Check out the Archives’ blog post about the Kennedy Center’s construction to see a letter from Polly Wisner Fritchey announcing the creation of the National Committee for the Friends of the Kennedy Center in 1966.

Friends Founding Chairman Lily Polk Guest, an integral part of the Friends’ founding, with Kennedy Center General Director William McCormick Blair, Jr. and other staff members at the construction site, 1969. Photo by unknown, courtesy of the Kennedy Center Archives.

In addition to their numerous fundraising projects, the Friends promoted the Center by organizing performances, educational events, and tours of the construction site to share the progress of the nation’s stage. A temporary information center was erected on the site which hosted some of these events.
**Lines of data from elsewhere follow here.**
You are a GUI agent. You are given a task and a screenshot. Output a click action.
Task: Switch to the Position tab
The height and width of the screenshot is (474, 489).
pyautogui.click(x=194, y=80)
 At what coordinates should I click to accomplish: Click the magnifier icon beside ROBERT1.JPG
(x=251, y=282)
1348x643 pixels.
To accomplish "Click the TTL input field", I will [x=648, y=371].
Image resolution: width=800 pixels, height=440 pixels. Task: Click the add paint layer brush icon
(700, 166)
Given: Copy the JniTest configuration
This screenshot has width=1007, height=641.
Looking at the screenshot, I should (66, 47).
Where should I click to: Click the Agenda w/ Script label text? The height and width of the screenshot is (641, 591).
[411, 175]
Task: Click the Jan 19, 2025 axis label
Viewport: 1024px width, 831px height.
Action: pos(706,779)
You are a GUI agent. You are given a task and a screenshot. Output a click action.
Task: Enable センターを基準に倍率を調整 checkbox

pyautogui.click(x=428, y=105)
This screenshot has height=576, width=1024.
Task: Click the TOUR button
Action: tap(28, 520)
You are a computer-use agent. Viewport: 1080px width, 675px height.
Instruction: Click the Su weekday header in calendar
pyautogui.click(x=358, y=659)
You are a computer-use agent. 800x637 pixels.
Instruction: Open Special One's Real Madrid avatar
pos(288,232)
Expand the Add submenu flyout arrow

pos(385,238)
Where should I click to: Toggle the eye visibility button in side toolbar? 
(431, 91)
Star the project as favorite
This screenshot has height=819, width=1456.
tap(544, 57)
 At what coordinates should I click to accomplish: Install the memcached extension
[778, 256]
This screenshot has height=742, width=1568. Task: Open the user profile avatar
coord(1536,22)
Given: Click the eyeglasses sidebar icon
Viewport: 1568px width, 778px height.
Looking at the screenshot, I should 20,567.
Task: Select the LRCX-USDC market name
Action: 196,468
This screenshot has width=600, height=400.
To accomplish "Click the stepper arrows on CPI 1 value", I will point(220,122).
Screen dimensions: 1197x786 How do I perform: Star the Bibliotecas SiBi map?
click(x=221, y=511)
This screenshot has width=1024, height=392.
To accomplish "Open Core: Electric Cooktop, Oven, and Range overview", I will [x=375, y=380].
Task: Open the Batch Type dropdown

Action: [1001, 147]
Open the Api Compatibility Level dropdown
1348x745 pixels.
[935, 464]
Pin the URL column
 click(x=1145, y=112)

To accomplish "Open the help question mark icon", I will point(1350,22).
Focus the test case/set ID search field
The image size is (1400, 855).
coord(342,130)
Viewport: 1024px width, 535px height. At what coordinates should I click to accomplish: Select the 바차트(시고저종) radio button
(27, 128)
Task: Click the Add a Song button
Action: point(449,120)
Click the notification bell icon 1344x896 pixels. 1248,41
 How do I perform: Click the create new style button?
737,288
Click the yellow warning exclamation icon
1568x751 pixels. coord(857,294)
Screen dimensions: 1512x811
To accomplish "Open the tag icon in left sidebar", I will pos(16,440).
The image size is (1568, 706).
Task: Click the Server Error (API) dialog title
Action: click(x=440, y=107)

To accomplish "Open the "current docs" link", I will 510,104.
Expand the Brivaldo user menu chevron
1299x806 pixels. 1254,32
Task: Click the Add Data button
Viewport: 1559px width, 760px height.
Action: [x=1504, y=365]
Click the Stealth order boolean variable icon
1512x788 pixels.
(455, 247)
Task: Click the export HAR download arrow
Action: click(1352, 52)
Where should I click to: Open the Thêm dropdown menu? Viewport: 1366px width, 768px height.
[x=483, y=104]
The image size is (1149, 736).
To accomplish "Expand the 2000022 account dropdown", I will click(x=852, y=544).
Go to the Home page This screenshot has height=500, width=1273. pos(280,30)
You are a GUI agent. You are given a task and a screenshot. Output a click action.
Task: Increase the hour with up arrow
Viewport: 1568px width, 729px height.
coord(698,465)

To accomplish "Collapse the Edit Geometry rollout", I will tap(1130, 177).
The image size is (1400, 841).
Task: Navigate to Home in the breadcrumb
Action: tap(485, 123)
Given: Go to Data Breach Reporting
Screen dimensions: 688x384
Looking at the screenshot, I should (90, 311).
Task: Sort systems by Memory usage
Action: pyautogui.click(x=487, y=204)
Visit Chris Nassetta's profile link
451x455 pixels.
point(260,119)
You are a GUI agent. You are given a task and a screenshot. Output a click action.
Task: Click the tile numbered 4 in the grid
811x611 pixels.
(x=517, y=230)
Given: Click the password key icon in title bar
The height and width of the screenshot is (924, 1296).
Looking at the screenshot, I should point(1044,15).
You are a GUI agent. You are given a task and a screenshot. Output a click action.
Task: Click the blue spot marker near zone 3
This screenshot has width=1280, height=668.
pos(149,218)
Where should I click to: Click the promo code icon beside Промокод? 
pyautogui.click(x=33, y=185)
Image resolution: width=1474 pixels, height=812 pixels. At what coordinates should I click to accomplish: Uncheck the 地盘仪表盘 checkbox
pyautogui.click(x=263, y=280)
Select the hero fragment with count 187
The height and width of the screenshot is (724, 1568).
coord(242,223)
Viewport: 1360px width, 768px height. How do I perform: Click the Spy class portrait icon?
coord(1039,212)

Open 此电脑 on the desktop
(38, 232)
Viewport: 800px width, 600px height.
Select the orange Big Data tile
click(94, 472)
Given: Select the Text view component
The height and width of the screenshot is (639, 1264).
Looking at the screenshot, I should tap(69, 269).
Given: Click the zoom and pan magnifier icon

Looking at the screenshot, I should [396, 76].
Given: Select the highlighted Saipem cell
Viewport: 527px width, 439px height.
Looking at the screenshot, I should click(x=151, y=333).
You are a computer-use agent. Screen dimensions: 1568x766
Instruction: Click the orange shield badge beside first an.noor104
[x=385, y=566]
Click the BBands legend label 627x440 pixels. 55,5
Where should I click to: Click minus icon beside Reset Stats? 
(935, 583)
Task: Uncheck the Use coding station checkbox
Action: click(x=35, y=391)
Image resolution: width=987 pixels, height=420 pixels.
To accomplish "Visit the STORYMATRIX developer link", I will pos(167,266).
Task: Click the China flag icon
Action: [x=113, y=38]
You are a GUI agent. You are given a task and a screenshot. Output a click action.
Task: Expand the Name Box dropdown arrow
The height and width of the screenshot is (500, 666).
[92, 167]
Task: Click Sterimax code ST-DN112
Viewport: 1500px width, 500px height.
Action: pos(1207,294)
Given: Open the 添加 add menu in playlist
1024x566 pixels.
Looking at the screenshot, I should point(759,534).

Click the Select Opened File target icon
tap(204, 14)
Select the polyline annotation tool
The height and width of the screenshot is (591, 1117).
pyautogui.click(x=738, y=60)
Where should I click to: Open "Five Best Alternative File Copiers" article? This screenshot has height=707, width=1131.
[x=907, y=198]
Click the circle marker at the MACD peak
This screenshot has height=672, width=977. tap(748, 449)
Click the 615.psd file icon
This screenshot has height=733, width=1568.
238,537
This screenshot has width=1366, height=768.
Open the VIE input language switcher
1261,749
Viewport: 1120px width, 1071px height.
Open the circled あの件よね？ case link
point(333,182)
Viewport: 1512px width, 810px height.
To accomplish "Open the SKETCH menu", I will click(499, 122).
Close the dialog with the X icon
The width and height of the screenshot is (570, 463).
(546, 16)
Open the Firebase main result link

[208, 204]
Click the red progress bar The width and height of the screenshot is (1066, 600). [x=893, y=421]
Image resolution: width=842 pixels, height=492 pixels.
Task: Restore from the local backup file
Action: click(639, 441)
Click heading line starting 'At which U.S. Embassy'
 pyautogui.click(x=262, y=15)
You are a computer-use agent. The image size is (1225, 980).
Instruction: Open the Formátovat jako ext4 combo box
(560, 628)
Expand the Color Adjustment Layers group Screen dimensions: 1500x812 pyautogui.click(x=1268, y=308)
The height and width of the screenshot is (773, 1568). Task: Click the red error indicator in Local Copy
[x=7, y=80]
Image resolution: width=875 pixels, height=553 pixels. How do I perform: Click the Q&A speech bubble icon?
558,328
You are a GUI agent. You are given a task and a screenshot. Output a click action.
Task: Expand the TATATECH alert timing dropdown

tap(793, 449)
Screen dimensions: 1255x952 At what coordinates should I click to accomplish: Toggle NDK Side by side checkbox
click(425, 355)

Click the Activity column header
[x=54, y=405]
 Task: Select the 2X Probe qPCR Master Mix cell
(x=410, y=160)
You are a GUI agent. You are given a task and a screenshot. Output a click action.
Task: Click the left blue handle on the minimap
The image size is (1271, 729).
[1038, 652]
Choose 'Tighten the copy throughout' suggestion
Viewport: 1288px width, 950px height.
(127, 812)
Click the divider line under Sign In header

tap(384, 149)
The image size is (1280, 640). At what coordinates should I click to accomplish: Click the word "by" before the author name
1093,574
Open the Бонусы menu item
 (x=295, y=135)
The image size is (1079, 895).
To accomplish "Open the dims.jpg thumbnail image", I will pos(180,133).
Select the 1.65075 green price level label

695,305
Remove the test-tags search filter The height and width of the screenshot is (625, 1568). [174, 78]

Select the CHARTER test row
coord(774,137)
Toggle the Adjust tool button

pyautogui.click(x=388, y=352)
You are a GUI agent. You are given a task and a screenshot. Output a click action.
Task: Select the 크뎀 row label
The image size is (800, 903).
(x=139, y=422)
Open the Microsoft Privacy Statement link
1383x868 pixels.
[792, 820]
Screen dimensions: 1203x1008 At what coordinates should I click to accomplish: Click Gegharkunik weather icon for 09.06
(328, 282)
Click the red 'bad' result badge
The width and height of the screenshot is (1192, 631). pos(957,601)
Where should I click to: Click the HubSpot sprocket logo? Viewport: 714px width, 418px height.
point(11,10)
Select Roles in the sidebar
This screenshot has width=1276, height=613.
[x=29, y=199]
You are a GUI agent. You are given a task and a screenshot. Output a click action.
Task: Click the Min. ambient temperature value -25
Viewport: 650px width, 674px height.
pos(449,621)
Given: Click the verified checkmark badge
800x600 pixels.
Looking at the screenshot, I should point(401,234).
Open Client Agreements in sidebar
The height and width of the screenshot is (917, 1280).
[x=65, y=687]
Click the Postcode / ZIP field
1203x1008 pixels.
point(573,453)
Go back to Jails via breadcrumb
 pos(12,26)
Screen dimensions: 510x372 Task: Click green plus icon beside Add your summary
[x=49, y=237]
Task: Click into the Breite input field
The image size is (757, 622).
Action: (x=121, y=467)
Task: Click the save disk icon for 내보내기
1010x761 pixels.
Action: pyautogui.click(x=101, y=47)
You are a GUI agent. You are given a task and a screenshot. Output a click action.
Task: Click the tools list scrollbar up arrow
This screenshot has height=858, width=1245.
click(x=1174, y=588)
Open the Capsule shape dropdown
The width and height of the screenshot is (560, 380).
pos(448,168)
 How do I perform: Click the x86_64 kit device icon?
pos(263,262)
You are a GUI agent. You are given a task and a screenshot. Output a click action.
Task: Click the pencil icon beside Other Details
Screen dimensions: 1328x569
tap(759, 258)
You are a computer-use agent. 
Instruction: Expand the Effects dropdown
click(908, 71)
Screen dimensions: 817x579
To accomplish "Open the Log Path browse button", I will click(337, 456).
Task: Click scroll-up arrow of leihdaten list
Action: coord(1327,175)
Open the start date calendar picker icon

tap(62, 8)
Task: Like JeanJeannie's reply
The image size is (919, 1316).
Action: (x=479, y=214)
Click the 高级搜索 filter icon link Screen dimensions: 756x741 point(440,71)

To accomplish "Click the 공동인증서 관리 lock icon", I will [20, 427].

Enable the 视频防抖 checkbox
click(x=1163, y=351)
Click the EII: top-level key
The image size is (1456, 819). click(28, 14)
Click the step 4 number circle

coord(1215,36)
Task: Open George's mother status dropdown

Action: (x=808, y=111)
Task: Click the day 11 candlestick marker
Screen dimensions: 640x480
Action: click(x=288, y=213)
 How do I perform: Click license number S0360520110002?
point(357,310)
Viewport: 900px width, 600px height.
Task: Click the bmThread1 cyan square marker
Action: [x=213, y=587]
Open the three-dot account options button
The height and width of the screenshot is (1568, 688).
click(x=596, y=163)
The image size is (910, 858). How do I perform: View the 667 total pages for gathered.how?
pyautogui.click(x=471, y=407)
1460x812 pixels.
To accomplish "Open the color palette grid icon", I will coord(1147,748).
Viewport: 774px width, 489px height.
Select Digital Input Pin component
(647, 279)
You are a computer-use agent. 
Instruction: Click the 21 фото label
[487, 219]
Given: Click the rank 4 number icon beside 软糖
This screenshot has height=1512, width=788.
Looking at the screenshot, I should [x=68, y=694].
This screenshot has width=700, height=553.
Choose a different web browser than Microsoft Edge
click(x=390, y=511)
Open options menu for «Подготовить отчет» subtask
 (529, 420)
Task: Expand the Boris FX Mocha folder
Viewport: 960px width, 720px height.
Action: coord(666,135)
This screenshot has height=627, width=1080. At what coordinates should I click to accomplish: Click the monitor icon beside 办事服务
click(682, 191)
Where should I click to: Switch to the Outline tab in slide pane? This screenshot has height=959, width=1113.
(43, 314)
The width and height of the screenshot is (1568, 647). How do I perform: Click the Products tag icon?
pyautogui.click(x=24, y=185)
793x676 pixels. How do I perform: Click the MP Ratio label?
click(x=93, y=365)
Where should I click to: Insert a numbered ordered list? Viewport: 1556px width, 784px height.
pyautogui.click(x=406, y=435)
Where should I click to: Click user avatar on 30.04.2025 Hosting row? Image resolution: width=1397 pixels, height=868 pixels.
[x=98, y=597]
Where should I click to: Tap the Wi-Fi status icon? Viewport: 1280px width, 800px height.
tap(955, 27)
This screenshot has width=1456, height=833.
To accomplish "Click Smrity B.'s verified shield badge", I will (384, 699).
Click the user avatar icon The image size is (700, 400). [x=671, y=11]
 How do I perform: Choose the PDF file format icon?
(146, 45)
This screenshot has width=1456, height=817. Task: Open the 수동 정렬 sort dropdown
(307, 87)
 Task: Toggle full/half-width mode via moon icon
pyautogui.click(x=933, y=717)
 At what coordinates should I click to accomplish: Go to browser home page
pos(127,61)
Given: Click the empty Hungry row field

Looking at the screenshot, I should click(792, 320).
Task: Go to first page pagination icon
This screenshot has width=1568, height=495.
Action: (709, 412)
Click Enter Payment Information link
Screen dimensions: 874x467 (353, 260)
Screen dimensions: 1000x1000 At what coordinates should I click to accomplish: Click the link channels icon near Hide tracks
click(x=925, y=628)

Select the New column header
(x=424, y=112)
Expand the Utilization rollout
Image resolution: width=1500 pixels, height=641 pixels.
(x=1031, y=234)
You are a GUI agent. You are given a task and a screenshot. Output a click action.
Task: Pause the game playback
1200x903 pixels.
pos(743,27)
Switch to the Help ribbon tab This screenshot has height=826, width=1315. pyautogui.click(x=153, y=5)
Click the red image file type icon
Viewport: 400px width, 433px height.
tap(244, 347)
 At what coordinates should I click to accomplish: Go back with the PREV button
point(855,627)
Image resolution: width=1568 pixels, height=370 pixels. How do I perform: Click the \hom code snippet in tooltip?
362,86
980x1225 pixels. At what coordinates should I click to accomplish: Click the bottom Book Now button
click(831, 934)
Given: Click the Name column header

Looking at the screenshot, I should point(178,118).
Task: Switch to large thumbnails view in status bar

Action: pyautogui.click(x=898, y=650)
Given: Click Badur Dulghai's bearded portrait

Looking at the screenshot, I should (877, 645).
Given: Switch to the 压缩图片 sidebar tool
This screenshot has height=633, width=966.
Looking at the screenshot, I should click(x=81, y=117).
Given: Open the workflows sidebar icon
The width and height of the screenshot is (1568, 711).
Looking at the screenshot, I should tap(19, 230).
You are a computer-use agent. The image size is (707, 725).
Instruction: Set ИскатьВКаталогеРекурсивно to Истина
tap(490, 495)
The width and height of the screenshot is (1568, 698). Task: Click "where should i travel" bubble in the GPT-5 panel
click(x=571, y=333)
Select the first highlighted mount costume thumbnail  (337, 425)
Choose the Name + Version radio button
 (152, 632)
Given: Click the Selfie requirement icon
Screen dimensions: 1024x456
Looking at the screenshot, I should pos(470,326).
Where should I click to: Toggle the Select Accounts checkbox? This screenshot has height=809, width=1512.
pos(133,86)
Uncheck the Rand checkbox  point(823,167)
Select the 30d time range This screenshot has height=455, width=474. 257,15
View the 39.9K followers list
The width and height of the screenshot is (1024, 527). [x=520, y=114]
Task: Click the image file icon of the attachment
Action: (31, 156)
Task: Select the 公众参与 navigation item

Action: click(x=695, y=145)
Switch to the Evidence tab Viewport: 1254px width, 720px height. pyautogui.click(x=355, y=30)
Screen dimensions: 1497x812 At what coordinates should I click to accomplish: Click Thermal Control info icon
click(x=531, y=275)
The Kennedy Center Information Center behind the Tom Sawyer Project’s painted fence panels, circa mid-1960s. Photo by unknown, courtesy of the Kennedy Center Archives.

Students from the Peabody School were among the groups hosted by the Friends in December 1968. After touring the construction site and watching sections of Italian marble being placed around the exterior wall of the Center, the students performed a Christmas pageant in the Information Center, what a 1969 Friends’ newsletter playfully calls the “first performance at the Kennedy Center.”

Left: Students from the Peabody School watching the installation of marble at the Kennedy Center, 1968. Right: Peabody School students performing a Christmas Pageant in the Kennedy Center Information Center, 1968. Photos by Hans Trebor Associates, courtesy of the Kennedy Center Archives.

By welcoming guests to the site and sharing construction updates to members throughout the country, the Friends became intensely knowledgeable about the ins and outs of the building’s progress. The Friends started offering “hard hat” tours to visitors at the site, explaining the layout of the theaters and identifying the gifts from foreign nations.

Friends touring the Kennedy Center construction site, circa late-1960s. Photos by unknown, courtesy of the Kennedy Center Archives.

Fifty-seven years later, the Friends of the Kennedy Center continue their call to service, bringing national awareness to the performing arts and the Kennedy Center Campus by conducting tours, staffing the information desks and retail operations, assisting various departments, including Education and the Washington National Opera, and so much more. The Friends have given hundreds of thousands of hours over the years serving the institution they love!

Chandler, Karen A. 2006. Curtain Up on the Friends: A History of the Friends of the Kennedy Center Volunteers.